The Central Planning Board, which was established in April 1942, served as a means of consolidating in a single agency all controls over German war production. The minutes of the Central Planning Board which have been submitted to the Tribunal reflect the dominant role played by the defendant at meetings of the Board.
The best evidence of the scope and authority of the Central Planning Board is contained in the Board's own minutes. The first conference of the Central Planning Board was held on April 27th, 1942. The duties and responsibilities of the Board were announced in these words:
"The Central Planning in the Four-Year Plan (decree of the Reich Marshall of greater Germany of April 22, 1942), is a task for leaders. It encompasses only principles and executive natters. It makes unequivocal decisions and supervises the execution of its directives. The Central Planning does not rely on anonymous institutions difficult to control but always on individuals and fully responsible persons who are free in the selection of their working methods and their collaborations, as far as there are no directives issued by the Central Planning." Then, six months later, on October 20th, 1942, the statutes of the Central Planning Board were published and distributed. A portion of these states?

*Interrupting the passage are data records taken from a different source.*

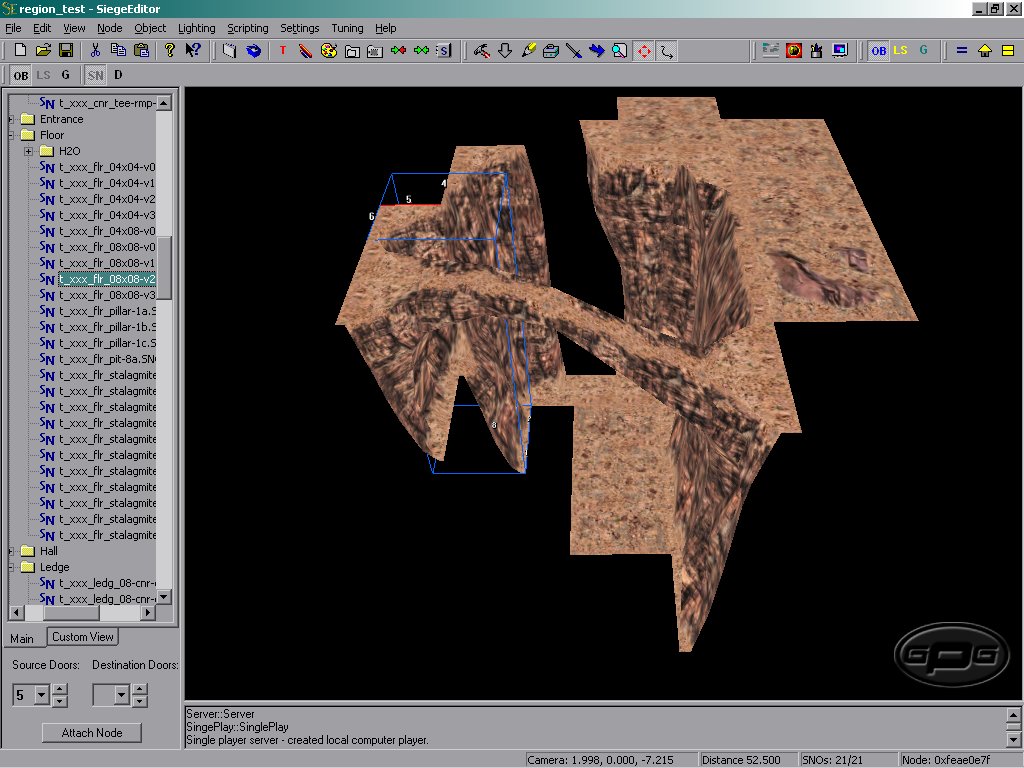Expand the H2O folder node
The width and height of the screenshot is (1024, 768).
point(29,151)
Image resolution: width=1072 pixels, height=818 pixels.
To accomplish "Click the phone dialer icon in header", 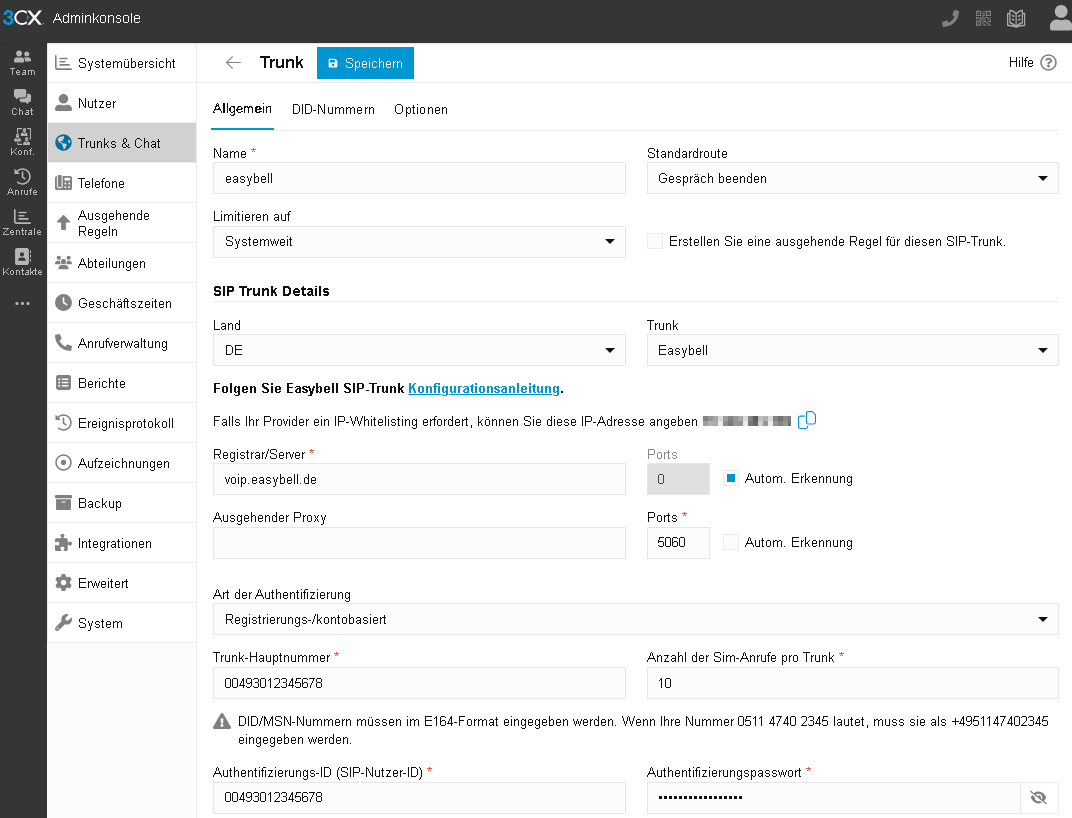I will click(950, 18).
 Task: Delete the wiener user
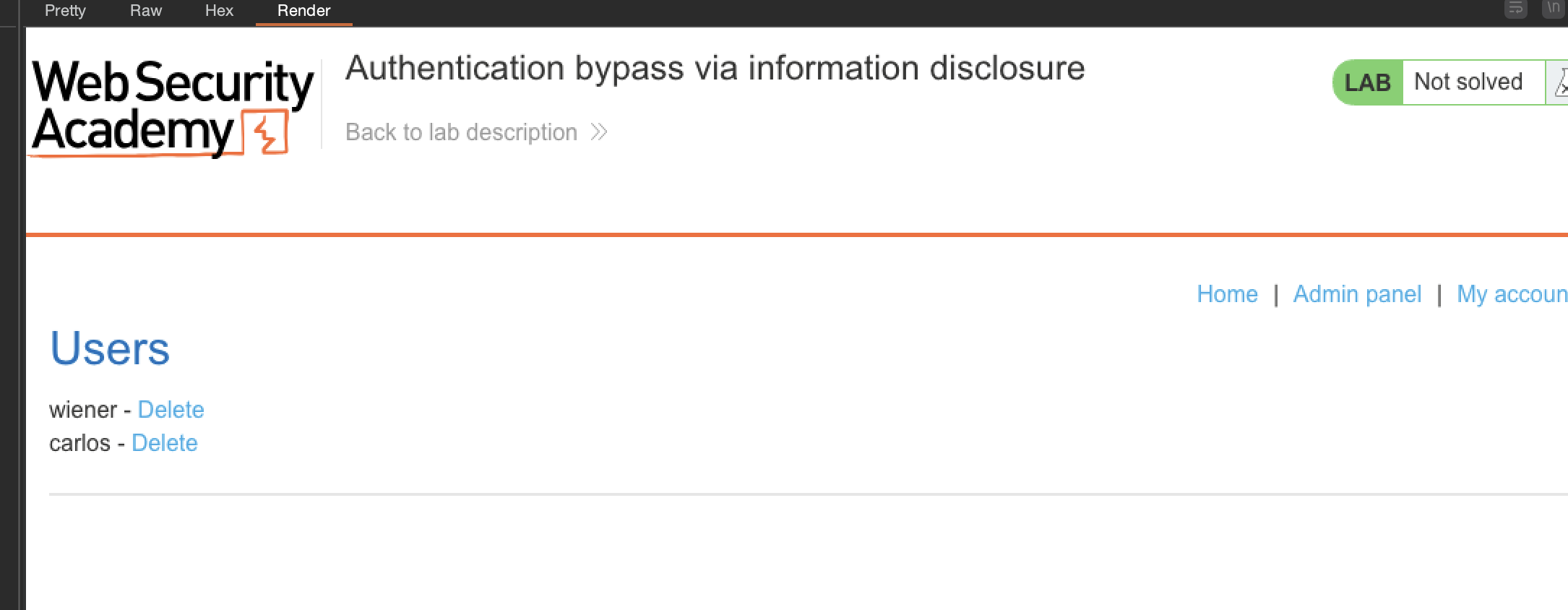click(x=171, y=410)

"The Central Planning board created by the Fuehrer and Reich Marshall in order to unify armament and war economy deals only with the decision of basic questions. Professional questions remain the task of the competent departments which in their field remain responsible within the framework of the decisions made by the Central Planning Board."
"The highest Reich authorities, the Reich Protector, the Governor General and the Executive authorities in the occupied countries."